#### What is expected:
Please give back, word for word, only the lines starting at the one containing "Kriterien für die" and ending at the one containing "Próximos lanzamientos (559, 67)" within the material below.

*** Data to use

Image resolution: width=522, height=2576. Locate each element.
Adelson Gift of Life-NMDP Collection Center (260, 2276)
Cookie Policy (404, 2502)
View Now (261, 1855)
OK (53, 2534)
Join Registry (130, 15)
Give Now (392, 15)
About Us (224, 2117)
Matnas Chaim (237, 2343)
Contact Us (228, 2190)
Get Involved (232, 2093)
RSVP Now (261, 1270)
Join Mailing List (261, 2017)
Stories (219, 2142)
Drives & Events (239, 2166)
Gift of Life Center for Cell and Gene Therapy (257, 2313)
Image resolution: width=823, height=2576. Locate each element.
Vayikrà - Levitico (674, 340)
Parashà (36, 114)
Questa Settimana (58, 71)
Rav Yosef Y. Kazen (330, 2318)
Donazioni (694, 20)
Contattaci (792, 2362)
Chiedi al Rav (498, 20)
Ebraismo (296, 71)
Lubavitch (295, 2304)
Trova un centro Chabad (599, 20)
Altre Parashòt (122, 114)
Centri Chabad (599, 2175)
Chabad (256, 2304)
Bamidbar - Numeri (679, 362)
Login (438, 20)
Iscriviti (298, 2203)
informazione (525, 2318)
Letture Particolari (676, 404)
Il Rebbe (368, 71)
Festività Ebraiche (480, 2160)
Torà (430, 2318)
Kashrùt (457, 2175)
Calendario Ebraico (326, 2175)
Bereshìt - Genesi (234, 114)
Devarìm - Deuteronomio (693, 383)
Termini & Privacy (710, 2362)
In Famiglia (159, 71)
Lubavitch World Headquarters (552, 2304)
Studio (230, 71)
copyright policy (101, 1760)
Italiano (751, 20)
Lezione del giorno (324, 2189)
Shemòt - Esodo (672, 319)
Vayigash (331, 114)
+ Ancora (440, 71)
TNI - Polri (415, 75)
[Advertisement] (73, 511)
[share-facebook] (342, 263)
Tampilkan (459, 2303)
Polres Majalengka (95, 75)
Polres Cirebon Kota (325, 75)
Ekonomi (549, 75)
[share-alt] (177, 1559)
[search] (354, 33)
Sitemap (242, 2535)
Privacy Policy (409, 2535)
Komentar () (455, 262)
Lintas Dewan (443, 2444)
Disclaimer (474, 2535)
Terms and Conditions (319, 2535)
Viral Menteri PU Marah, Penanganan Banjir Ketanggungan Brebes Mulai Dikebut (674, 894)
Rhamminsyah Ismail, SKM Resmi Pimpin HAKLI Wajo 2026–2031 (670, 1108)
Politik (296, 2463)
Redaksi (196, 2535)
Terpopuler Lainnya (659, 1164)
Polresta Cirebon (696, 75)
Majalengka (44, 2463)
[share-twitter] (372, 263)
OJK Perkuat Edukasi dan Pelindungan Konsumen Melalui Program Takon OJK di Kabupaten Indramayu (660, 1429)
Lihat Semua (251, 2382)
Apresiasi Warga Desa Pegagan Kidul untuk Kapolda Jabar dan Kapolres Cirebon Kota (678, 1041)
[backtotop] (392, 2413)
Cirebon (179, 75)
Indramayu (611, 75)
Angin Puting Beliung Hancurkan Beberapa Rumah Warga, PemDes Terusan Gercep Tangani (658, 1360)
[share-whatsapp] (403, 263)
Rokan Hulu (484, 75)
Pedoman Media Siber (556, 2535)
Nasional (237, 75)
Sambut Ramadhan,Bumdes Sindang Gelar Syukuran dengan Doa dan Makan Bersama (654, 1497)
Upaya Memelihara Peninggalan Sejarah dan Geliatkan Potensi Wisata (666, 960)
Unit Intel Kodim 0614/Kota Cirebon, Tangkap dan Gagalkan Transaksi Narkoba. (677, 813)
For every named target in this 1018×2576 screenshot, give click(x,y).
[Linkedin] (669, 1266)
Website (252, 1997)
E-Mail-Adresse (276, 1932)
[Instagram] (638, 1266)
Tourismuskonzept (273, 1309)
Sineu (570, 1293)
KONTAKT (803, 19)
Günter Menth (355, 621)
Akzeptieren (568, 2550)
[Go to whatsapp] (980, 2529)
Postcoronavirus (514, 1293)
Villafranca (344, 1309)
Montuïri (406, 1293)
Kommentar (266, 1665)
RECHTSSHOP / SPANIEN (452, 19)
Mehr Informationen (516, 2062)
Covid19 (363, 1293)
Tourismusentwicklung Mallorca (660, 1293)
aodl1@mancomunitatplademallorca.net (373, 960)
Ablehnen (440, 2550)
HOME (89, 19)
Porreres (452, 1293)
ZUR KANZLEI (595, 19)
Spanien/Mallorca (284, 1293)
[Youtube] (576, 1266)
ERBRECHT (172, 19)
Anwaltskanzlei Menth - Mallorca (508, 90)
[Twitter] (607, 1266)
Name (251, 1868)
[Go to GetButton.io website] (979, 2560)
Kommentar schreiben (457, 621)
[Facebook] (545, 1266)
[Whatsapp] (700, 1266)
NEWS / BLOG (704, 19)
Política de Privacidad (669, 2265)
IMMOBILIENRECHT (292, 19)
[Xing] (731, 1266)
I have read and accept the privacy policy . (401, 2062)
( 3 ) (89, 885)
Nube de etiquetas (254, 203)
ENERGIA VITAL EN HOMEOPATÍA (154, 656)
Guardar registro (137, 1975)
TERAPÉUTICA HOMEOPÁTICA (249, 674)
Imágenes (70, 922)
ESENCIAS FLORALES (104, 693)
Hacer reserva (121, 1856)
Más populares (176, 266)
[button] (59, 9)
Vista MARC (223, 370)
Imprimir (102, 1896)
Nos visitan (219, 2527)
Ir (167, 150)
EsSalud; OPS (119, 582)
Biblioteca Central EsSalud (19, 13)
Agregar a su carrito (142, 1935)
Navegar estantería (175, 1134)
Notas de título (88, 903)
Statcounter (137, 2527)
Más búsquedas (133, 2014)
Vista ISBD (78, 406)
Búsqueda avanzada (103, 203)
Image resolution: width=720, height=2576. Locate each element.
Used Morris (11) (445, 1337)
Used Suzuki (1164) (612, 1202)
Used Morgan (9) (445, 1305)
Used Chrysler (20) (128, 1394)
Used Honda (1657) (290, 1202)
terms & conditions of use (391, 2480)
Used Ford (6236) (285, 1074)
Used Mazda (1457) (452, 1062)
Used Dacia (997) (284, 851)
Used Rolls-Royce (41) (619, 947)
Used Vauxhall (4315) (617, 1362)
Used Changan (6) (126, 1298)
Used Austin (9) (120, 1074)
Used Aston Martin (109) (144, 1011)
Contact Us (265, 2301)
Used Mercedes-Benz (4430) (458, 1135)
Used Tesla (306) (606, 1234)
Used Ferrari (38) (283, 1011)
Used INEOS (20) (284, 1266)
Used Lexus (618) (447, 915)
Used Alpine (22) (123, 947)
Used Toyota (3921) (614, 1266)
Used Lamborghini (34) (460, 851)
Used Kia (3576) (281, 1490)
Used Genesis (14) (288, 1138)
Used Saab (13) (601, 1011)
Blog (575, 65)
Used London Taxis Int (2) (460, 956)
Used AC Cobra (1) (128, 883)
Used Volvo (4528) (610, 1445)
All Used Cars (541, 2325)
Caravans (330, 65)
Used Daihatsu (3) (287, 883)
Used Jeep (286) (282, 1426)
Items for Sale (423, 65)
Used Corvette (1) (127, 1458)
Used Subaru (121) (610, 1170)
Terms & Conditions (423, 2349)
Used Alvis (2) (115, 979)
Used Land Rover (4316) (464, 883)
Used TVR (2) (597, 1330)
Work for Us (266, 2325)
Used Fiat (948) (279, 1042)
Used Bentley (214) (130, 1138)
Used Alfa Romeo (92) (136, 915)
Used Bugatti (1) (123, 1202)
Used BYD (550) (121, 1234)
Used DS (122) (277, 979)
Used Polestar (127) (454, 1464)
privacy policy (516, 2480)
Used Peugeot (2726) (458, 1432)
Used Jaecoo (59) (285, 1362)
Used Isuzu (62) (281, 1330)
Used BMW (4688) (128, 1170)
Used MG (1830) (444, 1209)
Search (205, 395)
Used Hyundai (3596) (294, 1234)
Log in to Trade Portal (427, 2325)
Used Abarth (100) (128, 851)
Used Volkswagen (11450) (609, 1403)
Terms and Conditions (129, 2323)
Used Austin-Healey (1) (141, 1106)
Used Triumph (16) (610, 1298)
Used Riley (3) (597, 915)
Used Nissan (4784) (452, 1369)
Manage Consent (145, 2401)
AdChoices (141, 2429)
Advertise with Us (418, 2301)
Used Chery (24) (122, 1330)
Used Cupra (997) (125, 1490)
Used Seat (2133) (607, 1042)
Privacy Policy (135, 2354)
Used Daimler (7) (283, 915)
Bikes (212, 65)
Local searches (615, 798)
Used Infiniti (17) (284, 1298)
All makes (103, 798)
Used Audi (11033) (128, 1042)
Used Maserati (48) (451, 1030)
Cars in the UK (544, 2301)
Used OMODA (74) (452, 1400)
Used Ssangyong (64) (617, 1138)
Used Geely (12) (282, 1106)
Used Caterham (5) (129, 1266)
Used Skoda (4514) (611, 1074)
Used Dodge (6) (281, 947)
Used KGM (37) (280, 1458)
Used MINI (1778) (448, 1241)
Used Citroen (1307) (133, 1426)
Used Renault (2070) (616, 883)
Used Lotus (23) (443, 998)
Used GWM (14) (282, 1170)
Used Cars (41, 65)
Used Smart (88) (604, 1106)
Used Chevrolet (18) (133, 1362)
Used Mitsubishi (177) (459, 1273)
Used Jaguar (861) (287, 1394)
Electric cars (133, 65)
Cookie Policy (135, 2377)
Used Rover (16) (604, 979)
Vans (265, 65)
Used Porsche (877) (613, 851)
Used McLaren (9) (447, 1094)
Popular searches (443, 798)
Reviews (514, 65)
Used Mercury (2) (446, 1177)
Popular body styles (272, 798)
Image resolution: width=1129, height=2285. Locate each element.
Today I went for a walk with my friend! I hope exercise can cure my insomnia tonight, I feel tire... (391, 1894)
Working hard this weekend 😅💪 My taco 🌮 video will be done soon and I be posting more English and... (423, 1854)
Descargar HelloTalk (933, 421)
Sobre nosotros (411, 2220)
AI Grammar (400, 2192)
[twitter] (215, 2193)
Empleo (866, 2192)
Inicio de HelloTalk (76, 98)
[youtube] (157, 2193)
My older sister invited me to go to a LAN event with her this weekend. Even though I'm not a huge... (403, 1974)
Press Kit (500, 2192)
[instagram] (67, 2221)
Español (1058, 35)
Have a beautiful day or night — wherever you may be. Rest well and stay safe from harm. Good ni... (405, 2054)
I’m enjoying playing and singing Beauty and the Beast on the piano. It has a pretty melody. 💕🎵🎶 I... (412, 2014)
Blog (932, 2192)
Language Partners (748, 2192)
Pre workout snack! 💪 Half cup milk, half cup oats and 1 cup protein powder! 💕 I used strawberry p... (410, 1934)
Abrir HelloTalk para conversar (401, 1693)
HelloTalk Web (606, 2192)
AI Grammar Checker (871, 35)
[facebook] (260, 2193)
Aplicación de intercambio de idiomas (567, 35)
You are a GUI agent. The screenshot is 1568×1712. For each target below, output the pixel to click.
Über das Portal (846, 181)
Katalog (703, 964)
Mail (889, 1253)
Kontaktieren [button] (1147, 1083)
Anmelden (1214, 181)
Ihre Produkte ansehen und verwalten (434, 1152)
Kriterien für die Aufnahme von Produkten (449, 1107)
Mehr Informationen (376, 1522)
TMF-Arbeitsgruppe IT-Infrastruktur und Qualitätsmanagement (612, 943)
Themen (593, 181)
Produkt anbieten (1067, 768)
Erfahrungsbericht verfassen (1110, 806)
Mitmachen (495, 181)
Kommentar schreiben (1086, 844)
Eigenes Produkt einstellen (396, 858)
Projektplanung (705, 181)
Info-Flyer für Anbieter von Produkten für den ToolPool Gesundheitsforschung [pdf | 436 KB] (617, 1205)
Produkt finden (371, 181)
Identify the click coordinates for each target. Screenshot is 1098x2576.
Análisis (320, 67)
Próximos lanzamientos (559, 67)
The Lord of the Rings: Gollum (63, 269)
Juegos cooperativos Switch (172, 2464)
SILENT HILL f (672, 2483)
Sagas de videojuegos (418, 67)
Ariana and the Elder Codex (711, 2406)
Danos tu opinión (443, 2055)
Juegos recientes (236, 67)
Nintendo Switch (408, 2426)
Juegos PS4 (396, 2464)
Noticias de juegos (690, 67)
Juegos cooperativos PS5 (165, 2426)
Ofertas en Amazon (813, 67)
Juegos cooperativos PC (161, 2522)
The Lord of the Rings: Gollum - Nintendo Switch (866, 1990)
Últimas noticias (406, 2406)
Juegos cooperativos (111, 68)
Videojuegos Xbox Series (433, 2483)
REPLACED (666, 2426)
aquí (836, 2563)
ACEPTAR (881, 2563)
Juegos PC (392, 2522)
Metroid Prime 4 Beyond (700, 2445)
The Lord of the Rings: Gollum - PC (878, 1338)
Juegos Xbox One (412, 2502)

******

#### Response to the exercise:
Kriterien für die Aufnahme von Produkten (449, 1107)
Mehr Informationen (376, 1522)
TMF-Arbeitsgruppe IT-Infrastruktur und Qualitätsmanagement (612, 943)
Themen (593, 181)
Produkt anbieten (1067, 768)
Erfahrungsbericht verfassen (1110, 806)
Mitmachen (495, 181)
Kommentar schreiben (1086, 844)
Eigenes Produkt einstellen (396, 858)
Projektplanung (705, 181)
Info-Flyer für Anbieter von Produkten für den ToolPool Gesundheitsforschung [pdf | 436 KB] (617, 1205)
Produkt finden (371, 181)
Identify the click coordinates for each target. Screenshot is 1098x2576.
Análisis (320, 67)
Próximos lanzamientos (559, 67)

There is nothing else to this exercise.